An article in Wine Spectator describes the water treatment nicely:
Water used in the winemaking process, for tasks like washing presses and cleaning tanks, is treated with a device called a membrane bioreactor and disinfected with ultraviolet technology and a charcoal filter; it can then be reused to flush toilets and irrigate the vineyards. David Duncan pointed out that the cost of these intricate systems paid off in the long run: Building a conventional wastewater pond would have eliminated 2 acres of land where he instead planted grapevines.
The Alexander Valley winery now uses only 1 gallon of potable water per gallon of wine produced, a rare, possibly unmatched, ratio for a winery (for many, it’s closer to 5, or even 10 gallons of water). “In a region where water scarcity is common, Silver Oak is showing its possible to greatly reduce water demand through innovative practices and technologies,” said Williams.

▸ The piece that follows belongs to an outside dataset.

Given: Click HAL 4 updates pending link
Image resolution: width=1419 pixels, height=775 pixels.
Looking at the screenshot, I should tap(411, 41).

Alexander Valley is the world’s 25th fully certified LBC project. It’s the second winery to earn Living Building Challenge certification, but it’s much larger than Cowhorn Vineyard in Jacksonville, Oregon, where the certified structure was limited to a 2,200-square-foot tasting room.
The project was shepherded for six years by Silver Oak Sustainability and Safety Manager Haley Duncan, whose family owns the winery. The architect was Piechota Architecture, a boutique firm in San Francsico. Mechanical engineers were Santa Rosa-based TEP, and the general contractor was Cello & Maudru, which also rebuilt the Silver Oak’s Oakville winery after a fire 14 years ago.
More details can be found in Silver Oak’s “certification binder,” which is part of the Living Building Challenge process.